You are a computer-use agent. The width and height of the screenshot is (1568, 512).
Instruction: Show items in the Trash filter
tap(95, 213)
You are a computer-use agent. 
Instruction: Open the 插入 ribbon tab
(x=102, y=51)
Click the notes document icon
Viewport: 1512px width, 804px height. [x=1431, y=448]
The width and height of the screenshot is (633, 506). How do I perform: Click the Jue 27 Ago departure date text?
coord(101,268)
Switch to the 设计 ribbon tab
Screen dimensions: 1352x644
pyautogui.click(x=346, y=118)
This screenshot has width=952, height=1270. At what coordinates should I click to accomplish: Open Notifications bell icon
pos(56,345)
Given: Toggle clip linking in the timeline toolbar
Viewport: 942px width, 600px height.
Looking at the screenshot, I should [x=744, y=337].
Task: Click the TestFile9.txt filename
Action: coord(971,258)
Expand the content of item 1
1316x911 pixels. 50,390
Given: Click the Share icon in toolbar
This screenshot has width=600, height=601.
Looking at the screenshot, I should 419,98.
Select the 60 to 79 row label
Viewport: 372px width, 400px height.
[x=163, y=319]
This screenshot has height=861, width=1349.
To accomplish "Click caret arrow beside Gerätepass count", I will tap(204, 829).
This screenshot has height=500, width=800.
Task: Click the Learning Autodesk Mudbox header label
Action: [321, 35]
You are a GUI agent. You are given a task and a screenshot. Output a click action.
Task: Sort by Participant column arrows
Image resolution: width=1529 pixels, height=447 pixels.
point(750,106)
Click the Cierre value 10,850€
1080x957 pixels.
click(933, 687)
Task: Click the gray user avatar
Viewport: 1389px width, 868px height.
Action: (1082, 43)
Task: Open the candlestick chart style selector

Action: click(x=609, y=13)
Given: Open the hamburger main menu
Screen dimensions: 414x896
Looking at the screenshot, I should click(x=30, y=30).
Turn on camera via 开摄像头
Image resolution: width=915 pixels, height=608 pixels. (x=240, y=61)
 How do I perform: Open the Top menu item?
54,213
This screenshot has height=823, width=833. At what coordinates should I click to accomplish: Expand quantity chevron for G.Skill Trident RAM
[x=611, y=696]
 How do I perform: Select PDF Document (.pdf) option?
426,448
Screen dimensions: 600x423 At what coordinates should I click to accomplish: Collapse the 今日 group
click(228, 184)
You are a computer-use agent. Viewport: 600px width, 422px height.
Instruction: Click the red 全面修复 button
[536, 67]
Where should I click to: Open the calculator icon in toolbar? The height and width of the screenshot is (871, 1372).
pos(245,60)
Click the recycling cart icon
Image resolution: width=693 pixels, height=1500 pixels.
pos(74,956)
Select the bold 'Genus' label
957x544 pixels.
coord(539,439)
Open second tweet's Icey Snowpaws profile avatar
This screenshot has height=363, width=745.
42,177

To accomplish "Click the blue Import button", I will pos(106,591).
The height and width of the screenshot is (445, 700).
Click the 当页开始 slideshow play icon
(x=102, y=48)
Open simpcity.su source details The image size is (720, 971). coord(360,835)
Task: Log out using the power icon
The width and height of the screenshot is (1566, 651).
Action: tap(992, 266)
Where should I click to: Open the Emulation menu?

• What you are asked to do:
Only lines containing the string "computer" are needed. Pull each of them out of the records above.

• Answer to this exercise:
You are a computer-use agent. The width and height of the screenshot is (1568, 512).
You are a computer-use agent. 
You are a computer-use agent. Viewport: 600px width, 422px height.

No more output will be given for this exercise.